11 years ago

Went out to look for an abies concolor broom this week.

Pine shadows on rock.


Picea pungens.


A new Pinus ponderosa broom!


Pinus edulis and pinus ponderosa.


Juniperus osteosperma.



Buffalo Creek fire area.


The 1996 fire took thousands of acres of forest.


Pinus ponderosa.


Pinus ponderosa, fire survivors.


Pinus ponderosa broom, second one.


Another pinus ponderosa broom.


Fourth Pinus ponderosa broom.


And another one!


Topped picea pungens growing a new leader.


Picea pungens, narrow weeping habit.


Picea engelmanii bud.




Picea engelmanii weeper.



Pseudotsuga menziesii broom.


Another Pseudotsuga menziesii broom.


Abies concolor, bark detail.


And finally, an abies concolor broom.


Unfortunately, daylight was fading fast. Will have to return to this area another day.


Comments (6)

  • barbaraincalif
    11 years ago
    last modified: 6 years ago

    Great pictures as always Nate!
    Were all your girls hiking with you too?

    I'm sadly surprised to see so little re-growth in the forest from the 1996 fire...there seems to be no sign of the progression of growth one would expect to see.

    Will you be collecting scion wood from those Brooms?

    Happy New Year,

  • bluespruce53
    11 years ago
    last modified: 6 years ago

    Great photos as always.

  • wisconsitom
    11 years ago
    last modified: 6 years ago

    I noticed that lack of regeneration in the fire area too. Quite shocking really. I drove through the area of N. Wisconsin the last couple of days that had a bad tornado in '04. The swath of destruction was over a mile wide in some areas and all told, more than 40 miles long. In this setting, regrowth is exuberant. Of course, there's a difference in outcome between the two events, a truly raging, destructive fire, and a tornado, but the difference is still huge.

    BTW, anyone wishing to see what a truly well-managed northern forest looks like should avail themselves to a visit to the Menominee Indian Reservation.

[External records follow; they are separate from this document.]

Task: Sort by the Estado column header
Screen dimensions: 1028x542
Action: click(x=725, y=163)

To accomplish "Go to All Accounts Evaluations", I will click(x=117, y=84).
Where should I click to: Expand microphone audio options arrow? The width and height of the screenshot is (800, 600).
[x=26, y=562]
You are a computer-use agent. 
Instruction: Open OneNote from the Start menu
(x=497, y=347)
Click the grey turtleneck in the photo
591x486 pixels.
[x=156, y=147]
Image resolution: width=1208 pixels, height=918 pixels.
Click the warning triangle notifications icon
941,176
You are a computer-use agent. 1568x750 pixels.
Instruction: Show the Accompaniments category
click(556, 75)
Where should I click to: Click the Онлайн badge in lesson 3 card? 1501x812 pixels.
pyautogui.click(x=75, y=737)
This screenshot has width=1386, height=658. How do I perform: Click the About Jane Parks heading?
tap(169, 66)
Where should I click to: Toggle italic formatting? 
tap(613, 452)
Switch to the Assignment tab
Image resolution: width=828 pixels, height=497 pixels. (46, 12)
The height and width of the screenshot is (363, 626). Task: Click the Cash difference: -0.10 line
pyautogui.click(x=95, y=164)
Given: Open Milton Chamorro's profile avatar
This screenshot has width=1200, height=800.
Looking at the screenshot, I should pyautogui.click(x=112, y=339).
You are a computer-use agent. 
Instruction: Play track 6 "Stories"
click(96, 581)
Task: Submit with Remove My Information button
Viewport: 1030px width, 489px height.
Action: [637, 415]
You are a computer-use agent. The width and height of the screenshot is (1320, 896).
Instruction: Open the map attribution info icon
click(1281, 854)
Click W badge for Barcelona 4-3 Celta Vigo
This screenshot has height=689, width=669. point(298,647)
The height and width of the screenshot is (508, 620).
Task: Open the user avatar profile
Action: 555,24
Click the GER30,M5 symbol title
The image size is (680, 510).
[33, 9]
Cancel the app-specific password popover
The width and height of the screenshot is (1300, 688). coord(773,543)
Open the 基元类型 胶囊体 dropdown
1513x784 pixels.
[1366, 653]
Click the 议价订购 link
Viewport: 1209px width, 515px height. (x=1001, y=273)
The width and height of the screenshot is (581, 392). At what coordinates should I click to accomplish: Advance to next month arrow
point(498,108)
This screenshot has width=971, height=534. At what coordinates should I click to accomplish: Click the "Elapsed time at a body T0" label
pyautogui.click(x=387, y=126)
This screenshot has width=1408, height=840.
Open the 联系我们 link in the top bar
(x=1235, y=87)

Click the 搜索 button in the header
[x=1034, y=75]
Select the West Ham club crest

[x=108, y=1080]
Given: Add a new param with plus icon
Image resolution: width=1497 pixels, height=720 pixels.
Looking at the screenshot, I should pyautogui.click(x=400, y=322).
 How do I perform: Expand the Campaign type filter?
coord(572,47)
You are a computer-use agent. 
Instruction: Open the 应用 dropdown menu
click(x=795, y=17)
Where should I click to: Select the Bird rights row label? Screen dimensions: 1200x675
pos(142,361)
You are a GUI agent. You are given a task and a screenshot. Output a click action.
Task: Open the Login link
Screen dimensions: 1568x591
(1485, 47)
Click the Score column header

I have read that this tract is considered by many authorities to be the finest forest land east of the Mississippi River. That characterization is easy to believe when one sees it for themselves.

    Sorry for the hijack, sluice. Great job once again!


  • sluice
    Original Author
    11 years ago
    last modified: 6 years ago

    Barbara, yep the girls were out too, and we came home with a few bags of scionwood. Taking cuttings from some of the ponderosa was like being attacked by a porcupine!

    There probably won't be significant regrowth in much of the burn area for a long time. The soil conditions suffered due to the extreme heat of the crown fires, and erosion caused by torrential rainstorms that followed.

  • gardener365
    11 years ago
    last modified: 6 years ago

    Some great brooms and I really like the two narrow, tall, pungens spruces. Could you reach that dark green menziesii globular broom? That one is sweet and so is the blue-foliaged menziessi with the very short needles. Nice scores dude. Also, was there any viable wood on that concolor broom?

    Hope you collected wood form those narrow weepers. They're tight! Any you find I'd plant right here. Green ones would be awesome. That last ponderosa is the winner it appears. Sometimes they grow here, but not long-term. I might get twenty years out of one but I know it's going to turn to crap.


  • dansgrdn
    11 years ago
    last modified: 6 years ago

    Great photos! Thanks for sharing. I especially like the last P.m. broom. Very nice!